DESCRIPTION OF THE TASK:
Rewrite the entries below with "radio button" replaced by "option button" and everything else left as it is. Leave the pictures out of your version.

EXTRACTED INFORMATION:
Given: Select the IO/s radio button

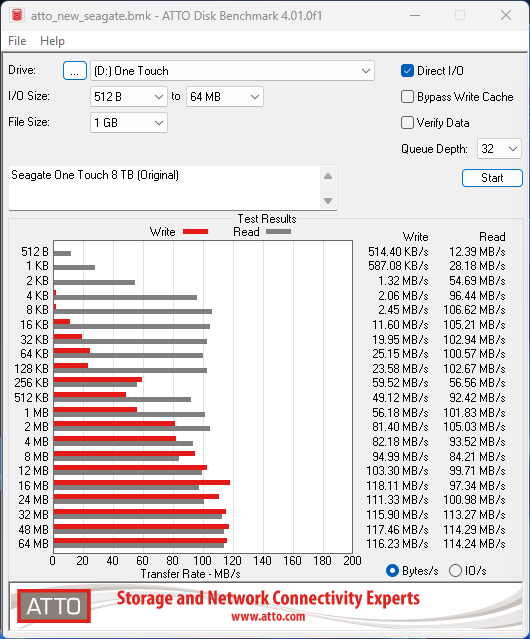Looking at the screenshot, I should coord(455,571).
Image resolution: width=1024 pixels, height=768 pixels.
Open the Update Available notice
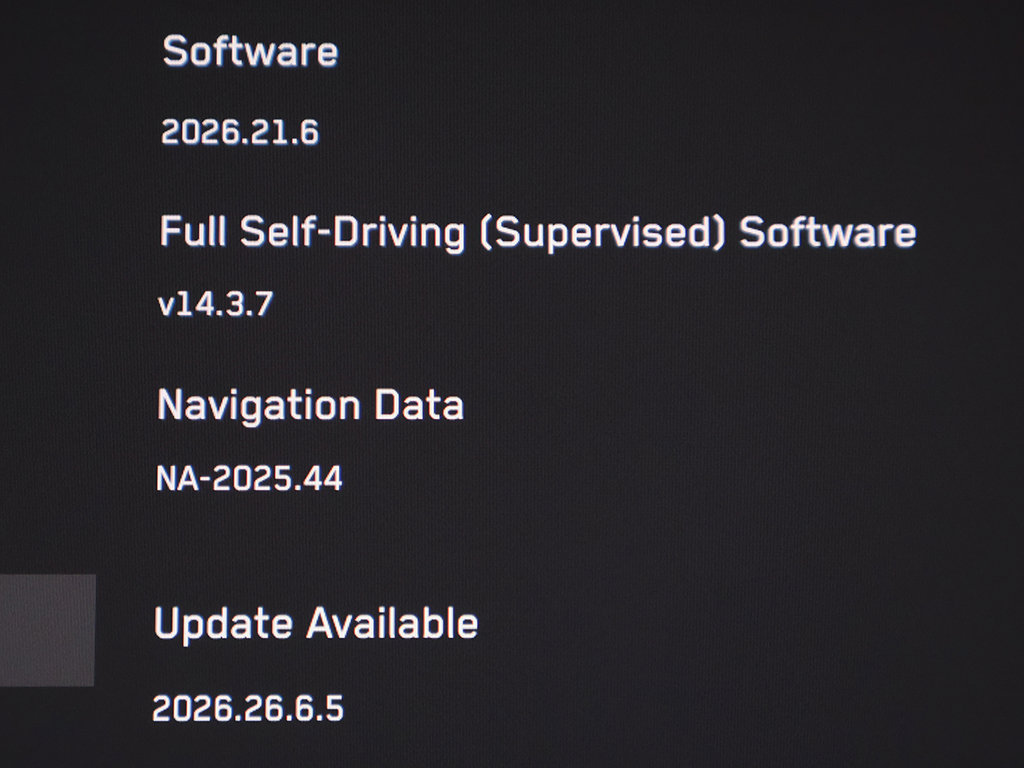pyautogui.click(x=316, y=624)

FINAL ANSWER:
Given: Select the IO/s option button

Looking at the screenshot, I should coord(455,571).
Image resolution: width=1024 pixels, height=768 pixels.
Open the Update Available notice
pyautogui.click(x=316, y=624)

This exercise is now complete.